Trecho da página ->
----
As cicatrizes do trauma
O trauma na infância pode deixar cicatrizes. Irreversíveis, essas marcas afetam o desenvolvimento de crianças e adolescentes, a vida de adultos, e seus efeitos perduram entre idosos. Vítimas de agressões ou negligência têm mais probabilidade de usarem drogas, sofrerem de transtornos de humor, depressão e ansiedade, com prejuízos à memória e às funções executivas (de resolução de problemas, raciocínio abstrato, planejamento e flexibilidade mental). Essas são algumas das conclusões de projetos desenvolvidos na PUCRS pelo Núcleo de Estudos e Pesquisa sobre Trauma e Estresse (Nepte), vinculado à Faculdade de Psicologia da Universidade (Fapsi).
----
Instrução de trabalho A ->
No trecho sobre trauma na infância, a qual faculdade o Nepte está vinculado?
Instrução de trabalho B ->
Atualize o trecho sobre trauma na infância entre "As cicatrizes do" e "da Universidade (Fapsi).", inclusive, substituindo "cicatrizes" por "feridas".
Os dados abaixo não têm papel algum nesta atividade.

Dados a seguir ->
----
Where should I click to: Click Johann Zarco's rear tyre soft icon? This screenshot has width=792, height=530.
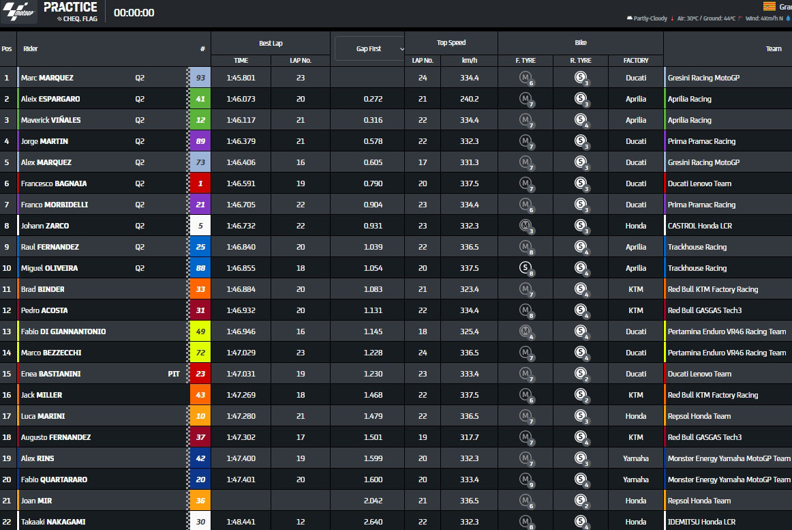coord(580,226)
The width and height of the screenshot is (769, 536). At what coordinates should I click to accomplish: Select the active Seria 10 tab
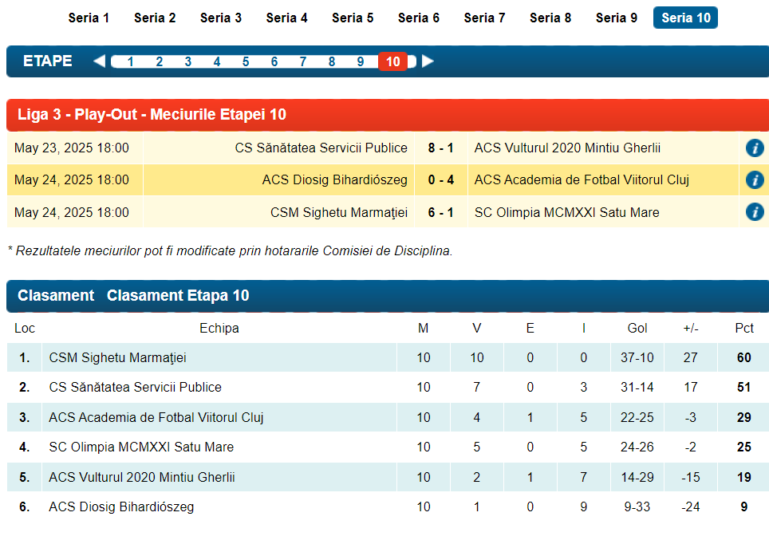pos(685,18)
----
Quadro de resposta A ->
À Faculdade de Psicologia da Universidade (Fapsi).

Quadro de resposta B ->
As feridas do trauma
O trauma na infância pode deixar feridas. Irreversíveis, essas marcas afetam o desenvolvimento de crianças e adolescentes, a vida de adultos, e seus efeitos perduram entre idosos. Vítimas de agressões ou negligência têm mais probabilidade de usarem drogas, sofrerem de transtornos de humor, depressão e ansiedade, com prejuízos à memória e às funções executivas (de resolução de problemas, raciocínio abstrato, planejamento e flexibilidade mental). Essas são algumas das conclusões de projetos desenvolvidos na PUCRS pelo Núcleo de Estudos e Pesquisa sobre Trauma e Estresse (Nepte), vinculado à Faculdade de Psicologia da Universidade (Fapsi).